__Exercise prompt__: Change "Marketing menu" to "Sales menu" throughout the material below, and give it back with nothing else altered and without the pictures.

Entries on target coordinates
⟨

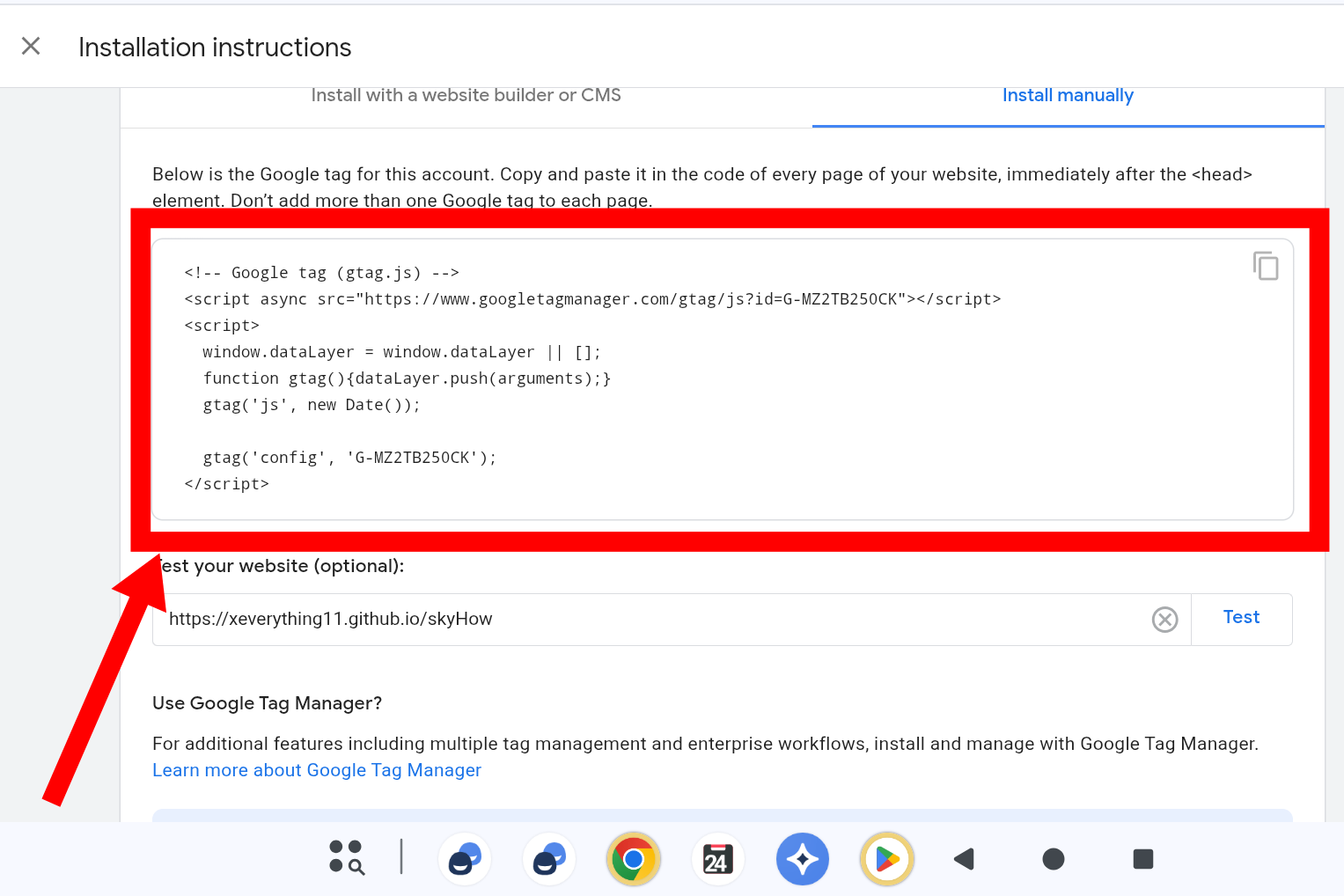The image size is (1344, 896).
Task: Close the Installation instructions panel
Action: point(31,47)
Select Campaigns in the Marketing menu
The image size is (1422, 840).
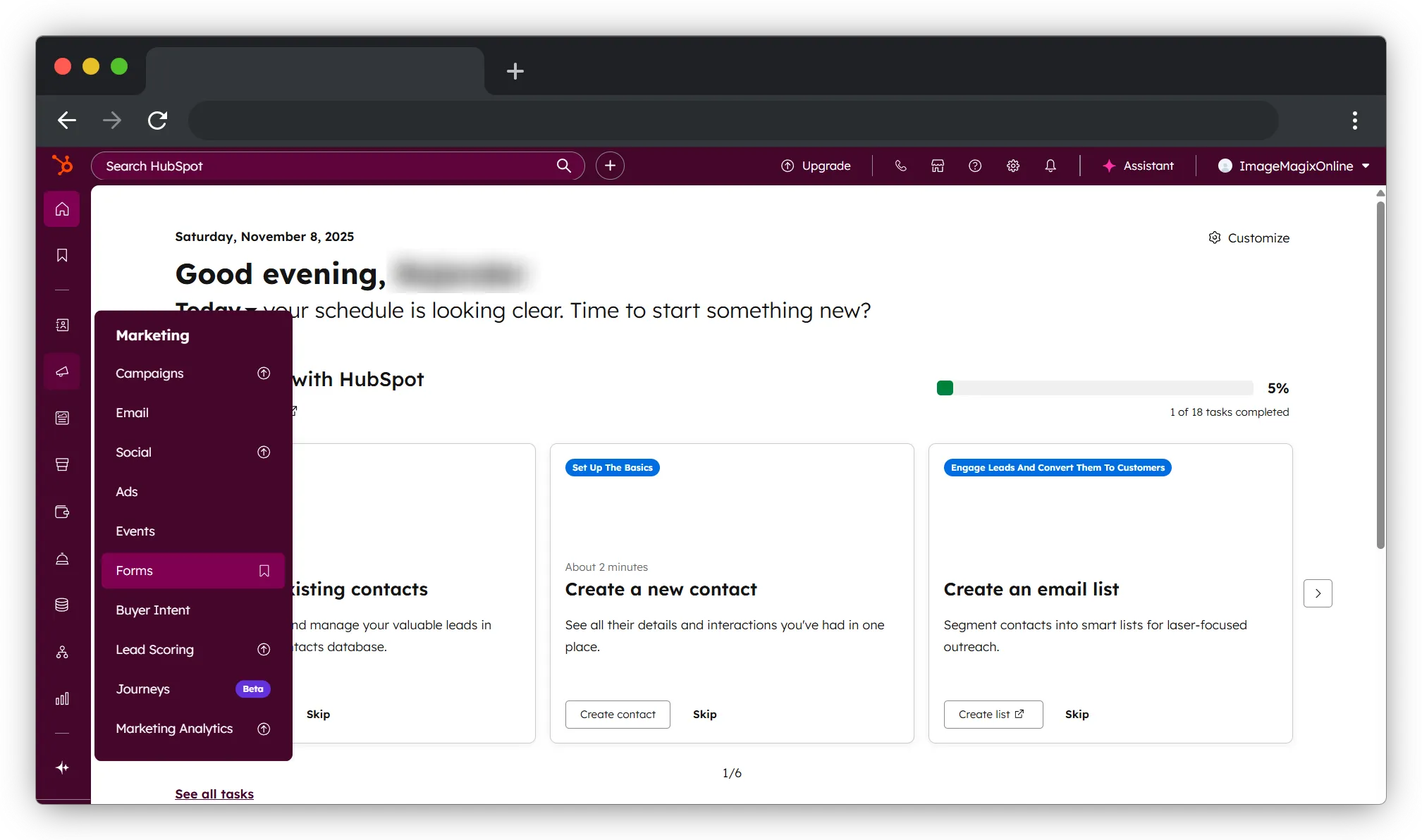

⟩

__Exercise result__:
The image size is (1344, 896).
Task: Close the Installation instructions panel
Action: point(31,47)
Select Campaigns in the Sales menu
The image size is (1422, 840).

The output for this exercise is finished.